Stored dataset entries

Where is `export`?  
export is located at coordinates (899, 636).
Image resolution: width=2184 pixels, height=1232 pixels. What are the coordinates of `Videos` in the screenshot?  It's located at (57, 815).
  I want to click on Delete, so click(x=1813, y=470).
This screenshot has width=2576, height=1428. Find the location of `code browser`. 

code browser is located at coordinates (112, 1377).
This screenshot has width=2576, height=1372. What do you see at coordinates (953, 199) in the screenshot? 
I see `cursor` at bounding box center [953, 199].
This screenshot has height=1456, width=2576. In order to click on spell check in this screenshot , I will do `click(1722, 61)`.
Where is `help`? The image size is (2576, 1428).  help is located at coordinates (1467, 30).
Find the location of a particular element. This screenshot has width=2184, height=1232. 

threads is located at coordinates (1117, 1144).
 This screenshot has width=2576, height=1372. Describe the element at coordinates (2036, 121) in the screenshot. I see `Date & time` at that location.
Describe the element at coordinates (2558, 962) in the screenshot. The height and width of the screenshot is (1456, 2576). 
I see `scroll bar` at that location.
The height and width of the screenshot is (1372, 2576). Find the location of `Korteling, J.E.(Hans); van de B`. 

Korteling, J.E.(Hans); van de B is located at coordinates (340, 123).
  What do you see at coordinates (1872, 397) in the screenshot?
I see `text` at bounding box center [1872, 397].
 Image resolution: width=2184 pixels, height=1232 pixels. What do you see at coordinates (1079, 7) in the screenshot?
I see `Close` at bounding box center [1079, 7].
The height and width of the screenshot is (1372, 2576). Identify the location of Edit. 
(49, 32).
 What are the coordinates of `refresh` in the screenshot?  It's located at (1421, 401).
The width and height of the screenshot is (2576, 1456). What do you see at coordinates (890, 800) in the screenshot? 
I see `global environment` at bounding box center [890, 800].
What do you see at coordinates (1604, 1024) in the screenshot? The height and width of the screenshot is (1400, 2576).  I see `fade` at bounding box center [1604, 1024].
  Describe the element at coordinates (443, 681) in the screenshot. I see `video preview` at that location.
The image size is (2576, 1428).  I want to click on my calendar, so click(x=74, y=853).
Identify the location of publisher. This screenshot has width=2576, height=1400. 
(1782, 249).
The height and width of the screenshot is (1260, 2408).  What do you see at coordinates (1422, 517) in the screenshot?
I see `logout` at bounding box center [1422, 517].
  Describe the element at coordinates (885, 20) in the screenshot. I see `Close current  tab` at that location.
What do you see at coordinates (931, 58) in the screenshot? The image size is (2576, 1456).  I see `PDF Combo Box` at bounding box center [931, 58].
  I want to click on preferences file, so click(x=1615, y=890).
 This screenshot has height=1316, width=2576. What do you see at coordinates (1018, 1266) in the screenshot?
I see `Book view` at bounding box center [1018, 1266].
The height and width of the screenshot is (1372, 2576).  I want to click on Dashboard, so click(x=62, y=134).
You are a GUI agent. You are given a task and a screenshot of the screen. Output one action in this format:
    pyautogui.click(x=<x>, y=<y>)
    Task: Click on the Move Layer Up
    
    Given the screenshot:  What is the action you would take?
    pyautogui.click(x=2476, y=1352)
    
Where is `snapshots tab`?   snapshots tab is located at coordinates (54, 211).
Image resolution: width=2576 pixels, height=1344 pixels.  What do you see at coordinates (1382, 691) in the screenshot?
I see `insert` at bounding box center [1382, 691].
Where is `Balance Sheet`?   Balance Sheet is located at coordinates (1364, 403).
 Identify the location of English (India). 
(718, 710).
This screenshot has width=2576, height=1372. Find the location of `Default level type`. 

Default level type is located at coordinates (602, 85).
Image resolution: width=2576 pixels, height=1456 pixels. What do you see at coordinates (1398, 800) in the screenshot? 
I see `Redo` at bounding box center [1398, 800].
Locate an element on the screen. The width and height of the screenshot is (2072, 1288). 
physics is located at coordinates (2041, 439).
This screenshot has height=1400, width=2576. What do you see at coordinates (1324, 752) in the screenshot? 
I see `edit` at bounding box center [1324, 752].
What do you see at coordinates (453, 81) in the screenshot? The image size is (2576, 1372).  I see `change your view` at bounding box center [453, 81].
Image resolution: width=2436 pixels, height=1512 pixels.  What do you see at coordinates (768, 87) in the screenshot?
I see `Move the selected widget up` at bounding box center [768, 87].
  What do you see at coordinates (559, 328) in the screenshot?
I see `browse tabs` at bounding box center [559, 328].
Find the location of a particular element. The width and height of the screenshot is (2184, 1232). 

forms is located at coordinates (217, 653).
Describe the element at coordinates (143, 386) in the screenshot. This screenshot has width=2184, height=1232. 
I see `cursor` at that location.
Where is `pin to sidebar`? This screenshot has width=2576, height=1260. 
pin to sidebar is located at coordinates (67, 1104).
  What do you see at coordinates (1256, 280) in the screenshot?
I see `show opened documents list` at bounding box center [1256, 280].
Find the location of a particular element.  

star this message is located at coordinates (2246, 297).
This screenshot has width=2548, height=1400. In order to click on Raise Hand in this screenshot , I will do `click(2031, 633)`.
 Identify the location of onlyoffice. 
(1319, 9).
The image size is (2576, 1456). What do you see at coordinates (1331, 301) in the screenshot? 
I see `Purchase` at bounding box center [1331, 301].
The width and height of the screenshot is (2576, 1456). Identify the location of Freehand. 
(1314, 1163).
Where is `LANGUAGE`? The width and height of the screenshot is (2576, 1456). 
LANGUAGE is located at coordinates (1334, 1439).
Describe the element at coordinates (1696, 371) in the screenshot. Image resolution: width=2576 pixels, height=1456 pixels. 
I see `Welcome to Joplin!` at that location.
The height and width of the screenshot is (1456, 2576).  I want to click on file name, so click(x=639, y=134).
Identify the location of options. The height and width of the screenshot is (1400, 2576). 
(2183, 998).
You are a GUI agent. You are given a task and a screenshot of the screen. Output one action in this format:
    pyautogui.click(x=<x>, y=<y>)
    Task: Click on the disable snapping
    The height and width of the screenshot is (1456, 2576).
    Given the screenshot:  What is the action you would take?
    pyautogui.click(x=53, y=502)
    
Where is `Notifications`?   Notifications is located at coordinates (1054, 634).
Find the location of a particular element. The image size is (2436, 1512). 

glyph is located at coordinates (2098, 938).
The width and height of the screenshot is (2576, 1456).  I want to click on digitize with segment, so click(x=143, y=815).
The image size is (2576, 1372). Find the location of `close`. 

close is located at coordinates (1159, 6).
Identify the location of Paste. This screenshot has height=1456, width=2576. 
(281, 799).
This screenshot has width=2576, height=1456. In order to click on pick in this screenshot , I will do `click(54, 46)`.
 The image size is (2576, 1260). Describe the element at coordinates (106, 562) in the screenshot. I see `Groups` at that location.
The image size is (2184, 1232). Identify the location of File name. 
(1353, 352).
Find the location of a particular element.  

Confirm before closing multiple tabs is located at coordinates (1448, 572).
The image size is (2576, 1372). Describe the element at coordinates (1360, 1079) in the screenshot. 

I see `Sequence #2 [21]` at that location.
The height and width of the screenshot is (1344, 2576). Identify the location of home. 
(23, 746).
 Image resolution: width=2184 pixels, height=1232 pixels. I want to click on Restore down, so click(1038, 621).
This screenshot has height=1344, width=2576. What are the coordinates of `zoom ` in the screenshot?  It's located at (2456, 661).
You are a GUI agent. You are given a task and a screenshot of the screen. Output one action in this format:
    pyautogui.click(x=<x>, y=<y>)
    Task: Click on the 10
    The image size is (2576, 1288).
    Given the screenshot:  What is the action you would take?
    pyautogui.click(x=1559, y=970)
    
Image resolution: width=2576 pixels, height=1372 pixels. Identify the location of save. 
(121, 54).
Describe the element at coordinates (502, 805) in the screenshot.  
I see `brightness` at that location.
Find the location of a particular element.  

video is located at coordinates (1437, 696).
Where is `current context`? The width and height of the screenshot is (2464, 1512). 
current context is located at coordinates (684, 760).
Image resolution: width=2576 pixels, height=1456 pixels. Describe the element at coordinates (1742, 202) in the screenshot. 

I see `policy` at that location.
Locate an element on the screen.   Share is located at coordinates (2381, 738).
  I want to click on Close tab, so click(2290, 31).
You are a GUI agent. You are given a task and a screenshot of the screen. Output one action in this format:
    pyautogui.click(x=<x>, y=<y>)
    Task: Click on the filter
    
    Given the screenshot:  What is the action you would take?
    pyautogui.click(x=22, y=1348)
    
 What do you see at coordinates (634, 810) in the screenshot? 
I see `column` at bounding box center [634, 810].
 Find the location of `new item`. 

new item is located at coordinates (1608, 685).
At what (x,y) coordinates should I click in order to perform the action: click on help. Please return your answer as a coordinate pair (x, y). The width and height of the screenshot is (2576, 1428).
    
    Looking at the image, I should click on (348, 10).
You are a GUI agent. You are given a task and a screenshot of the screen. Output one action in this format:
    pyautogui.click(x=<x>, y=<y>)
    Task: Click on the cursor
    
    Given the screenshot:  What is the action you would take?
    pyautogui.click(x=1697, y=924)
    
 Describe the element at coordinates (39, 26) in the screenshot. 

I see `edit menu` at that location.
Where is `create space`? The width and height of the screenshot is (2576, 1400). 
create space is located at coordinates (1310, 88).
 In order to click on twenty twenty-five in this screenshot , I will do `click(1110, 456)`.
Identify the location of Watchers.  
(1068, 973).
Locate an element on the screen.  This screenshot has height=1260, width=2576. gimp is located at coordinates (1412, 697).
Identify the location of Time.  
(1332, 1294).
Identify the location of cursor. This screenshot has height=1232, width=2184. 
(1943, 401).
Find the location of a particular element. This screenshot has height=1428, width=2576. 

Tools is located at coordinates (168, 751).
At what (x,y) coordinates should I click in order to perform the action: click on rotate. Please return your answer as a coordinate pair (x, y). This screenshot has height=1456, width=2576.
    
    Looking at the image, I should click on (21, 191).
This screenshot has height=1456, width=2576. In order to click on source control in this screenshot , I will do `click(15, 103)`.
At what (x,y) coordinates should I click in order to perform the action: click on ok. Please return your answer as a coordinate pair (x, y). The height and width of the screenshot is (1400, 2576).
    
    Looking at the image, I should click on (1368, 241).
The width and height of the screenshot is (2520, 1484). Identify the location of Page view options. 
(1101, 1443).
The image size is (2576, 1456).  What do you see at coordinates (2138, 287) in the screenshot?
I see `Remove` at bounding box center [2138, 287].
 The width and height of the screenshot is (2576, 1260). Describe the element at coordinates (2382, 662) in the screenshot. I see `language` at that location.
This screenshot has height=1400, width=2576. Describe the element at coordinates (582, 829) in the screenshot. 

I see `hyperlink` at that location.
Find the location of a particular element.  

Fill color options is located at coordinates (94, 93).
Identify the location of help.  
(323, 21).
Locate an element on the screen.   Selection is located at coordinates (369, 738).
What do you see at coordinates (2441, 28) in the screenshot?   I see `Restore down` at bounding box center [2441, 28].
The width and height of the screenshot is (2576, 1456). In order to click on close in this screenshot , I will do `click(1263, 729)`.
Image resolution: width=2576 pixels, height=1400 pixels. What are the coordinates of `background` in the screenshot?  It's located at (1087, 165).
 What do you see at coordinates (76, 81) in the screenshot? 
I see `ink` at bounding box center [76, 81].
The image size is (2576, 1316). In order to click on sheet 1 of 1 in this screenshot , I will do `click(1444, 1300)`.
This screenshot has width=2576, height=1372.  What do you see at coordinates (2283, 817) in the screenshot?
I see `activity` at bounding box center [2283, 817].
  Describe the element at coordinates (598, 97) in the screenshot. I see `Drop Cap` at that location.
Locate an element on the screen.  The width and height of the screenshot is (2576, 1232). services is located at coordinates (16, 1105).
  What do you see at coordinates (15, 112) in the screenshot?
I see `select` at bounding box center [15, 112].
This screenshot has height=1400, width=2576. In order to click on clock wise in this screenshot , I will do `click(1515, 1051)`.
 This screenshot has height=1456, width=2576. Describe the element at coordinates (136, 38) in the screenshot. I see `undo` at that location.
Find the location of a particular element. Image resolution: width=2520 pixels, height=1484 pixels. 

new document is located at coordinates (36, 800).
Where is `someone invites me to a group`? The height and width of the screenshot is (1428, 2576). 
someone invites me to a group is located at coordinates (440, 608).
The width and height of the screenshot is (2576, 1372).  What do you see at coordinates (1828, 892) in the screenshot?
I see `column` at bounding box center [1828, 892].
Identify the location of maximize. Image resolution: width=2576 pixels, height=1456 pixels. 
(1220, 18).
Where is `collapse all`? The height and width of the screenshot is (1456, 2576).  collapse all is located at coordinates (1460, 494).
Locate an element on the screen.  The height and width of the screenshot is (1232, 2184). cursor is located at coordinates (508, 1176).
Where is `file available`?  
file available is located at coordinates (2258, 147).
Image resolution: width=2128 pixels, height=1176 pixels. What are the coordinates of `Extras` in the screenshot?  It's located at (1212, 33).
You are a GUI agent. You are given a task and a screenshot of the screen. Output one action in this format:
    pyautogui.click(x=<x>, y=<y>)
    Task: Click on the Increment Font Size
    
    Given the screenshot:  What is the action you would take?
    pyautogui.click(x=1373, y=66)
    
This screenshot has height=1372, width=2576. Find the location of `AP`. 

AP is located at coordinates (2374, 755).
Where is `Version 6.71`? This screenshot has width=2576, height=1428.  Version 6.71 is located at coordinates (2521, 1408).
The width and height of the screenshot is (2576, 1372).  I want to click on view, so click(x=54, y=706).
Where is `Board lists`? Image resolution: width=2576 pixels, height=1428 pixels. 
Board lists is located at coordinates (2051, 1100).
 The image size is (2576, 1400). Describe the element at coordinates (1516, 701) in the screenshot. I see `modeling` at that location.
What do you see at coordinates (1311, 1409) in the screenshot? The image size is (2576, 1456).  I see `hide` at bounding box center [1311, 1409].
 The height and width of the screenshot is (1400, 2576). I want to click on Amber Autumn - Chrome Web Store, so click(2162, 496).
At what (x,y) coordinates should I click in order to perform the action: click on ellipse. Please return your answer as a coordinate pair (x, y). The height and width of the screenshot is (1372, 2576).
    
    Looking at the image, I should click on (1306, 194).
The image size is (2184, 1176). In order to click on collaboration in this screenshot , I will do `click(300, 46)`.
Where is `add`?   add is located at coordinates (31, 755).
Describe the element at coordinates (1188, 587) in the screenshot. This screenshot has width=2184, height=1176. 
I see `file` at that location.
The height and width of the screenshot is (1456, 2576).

TASK PROMPT – Pick out every line of the material above that contains the string "options", and copy each one.

FULL OUTPUT –
Identify the location of options. The height and width of the screenshot is (1400, 2576). 
The width and height of the screenshot is (2520, 1484). Identify the location of Page view options. 
Fill color options is located at coordinates (94, 93).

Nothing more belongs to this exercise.